- **Supplied passage**:

=-=-=

The Green Revolution directs attention towards the high tech industrial and mechanical acceleration in the agriculture that substituted the methods and techniques the farmers used to administer their farms.
This conversion allowed the farmers to grow and harvest greater amount of crops with lesser manpower and labor force.
The term Green Revolution was primarily coined by William Goud indicating the dominance and influences that science and technology has over economic environment.
- Green Revolutions describe a prompt increase in the production of crops extending from wheat to rice.
- It compelled a boom in the agriculture industry.
- It was a technological response to a worldwide shortage of food after the World War 2.
It focused on three interconnected actions:
- Breeding programs for essential and staple grains provides early maturing and high yielding varieties.
- The organization and distribution of fertilizers, pesticides,
- Implementation of these technological advances.
The beginnings of the Green Revolution are often attributed to Norman Borlaug, known as the ‘Father of Green Revolution’. He is credited with saving over a billion people from starvation.
In India, the seeds of green revolution were first tested during the drought of 1964-1965 and later planted in different soils of Punjab, Delhi, Pusa and Kanpur. M.S. Swaminathan an Indian geneticist, is known as ‘Father of Indian Green Revolution’.
There was an exceptional maximization in the production of food crops. Green revolution brought good fortune and prosperity to the farmers. The escalated production made the country self-sufficient and self-reliant in food grains.
Mechanized and scientific methods in farming complemented other industries along. Tractors, harvesters, threshers, electrical motors, diesel engines, pumps etc began to be manufactured on a wide scale. Consequently, there were increased employment opportunities, especially in the rural areas.

=-=-=

- **Data excerpts**:
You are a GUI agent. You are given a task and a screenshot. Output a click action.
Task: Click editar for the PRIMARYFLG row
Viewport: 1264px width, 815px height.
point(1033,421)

=-=-=

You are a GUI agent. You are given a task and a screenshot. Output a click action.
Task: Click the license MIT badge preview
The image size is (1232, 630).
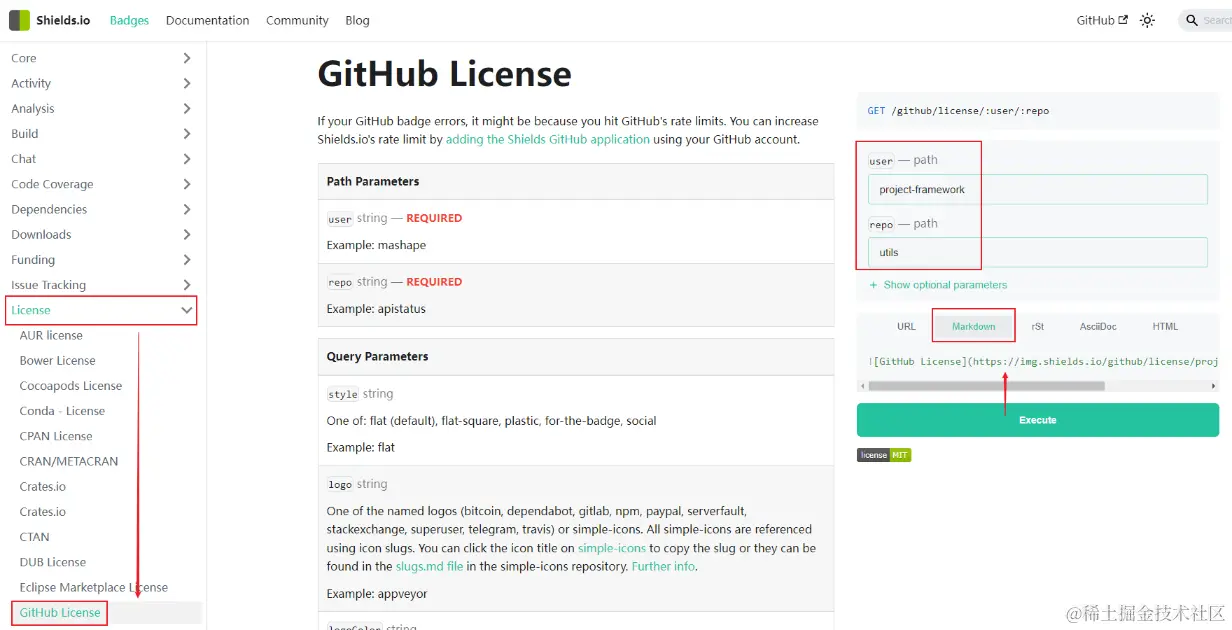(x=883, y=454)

=-=-=

- **Directions**: Please decide whether each statement below agrees with the Green Revolution passage above, answering yes or no and quoting the deciding words of the passage. (a) The Green Revolution was a technological response to a worldwide food shortage after World War 2. (b) In India, the seeds of the Green Revolution were first tested during a drought in 1970. (c) Large-scale manufacture of farm machinery reduced employment in rural areas.

- **Response area**:
(a) Yes: "It was a technological response to a worldwide shortage of food after the World War 2."
(b) No: "the seeds of green revolution were first tested during the drought of 1964-1965"
(c) No: "Consequently, there were increased employment opportunities, especially in the rural areas."